Vigilia di campionato per la Fiorentina, che domani contro il Chievo dovrà dimostrare che la sconfitta interna con l'Ajax è già alle spalle e rimettersi a guardare al campionato in ottica quarto posto. Prandelli dovrebbe riproporre il modulo 4-3-3, anche se qualche cambio rispetto a giovedì è possibile. Ecco le parole rilasciate dallo stesso mister viola in sala stampa.


Sulla partita col Chievo: "E' una partita che conta molto, è importante dal punto di vista dei tre punti e della prestazione. Abbiamo letto le dichiarazioni del Chievo, che vogliono vincere, ma lo vogliamo anche noi".

Abbiamo visto 2 facce della Fiorentina in queste ultime settimane...."A Genova abbiamo dato molto dal punto di vista del carattere, contro l'Ajax siamo stati sorpresi dal gol".

Mourinho dice che in conferenza potrebbe dare la formazione e finirla lì..."La maggior parte dei giornalisti aspettano solo la formazione e il resto è noia, ma oggi non posso perchè ancora non so chi ha recuperato".

Chi sicuramente non ce la farà? "Ieri erano tutti disponibili, spero non ci siano defezioni dell'ultimo momento. Jorgensen e Almiron stanno recuperando bene ma non so se sono convocabili".

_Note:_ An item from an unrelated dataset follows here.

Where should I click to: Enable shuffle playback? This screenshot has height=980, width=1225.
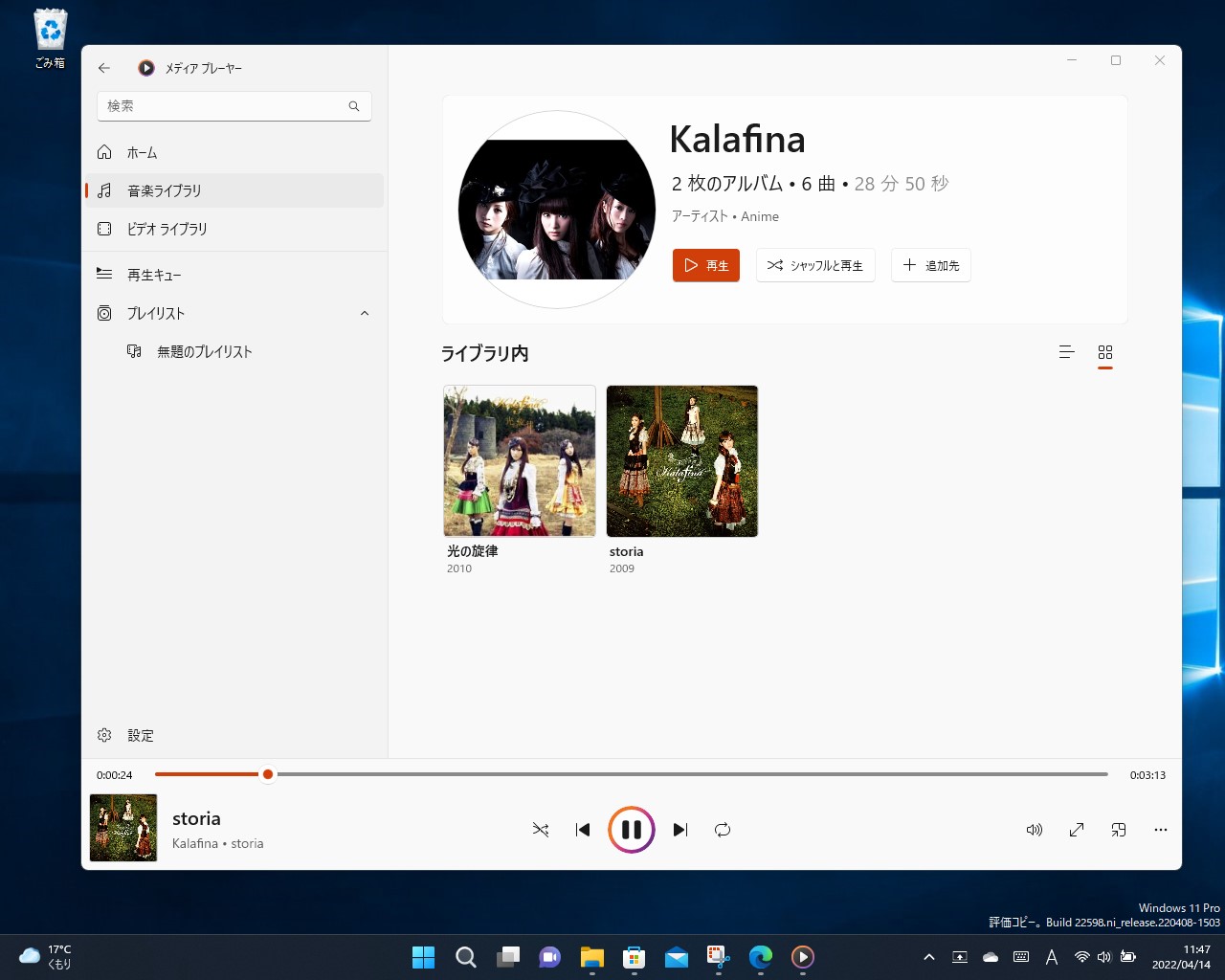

La Fiorentina dà l'impressione di arrancare contro squadre chiuse...."Tutte le squadre hanno problemi a trovare spazi, quando ci sono devi manovrare con più equilibrio e devi avere sempre una logica, anche quando non ci sono spazi. E' curioso il fatto dei moduli e di Santana, prima lo fischiavano e adesso quando manca si sente la mancanza. E' l'interpretazione che dai al modulo che conta, per questo dico che è un falso problema. Il modulo deve essere fatto per valorizzare le caratteristiche del giocatore".

Come si affronta il Chievo? "Dobbiamo arrivare pronti sennò troveremo le difficoltà come contro il Lecce. Dovremo trovare una reazione forte, è una di quelle sette partite dell'anno che possono caratterizzare il campionato".

Sui diffidati: "Non facciamo certi tipi di calcoli, se poi ci saranno ammonizioni vi penseremo in seguito".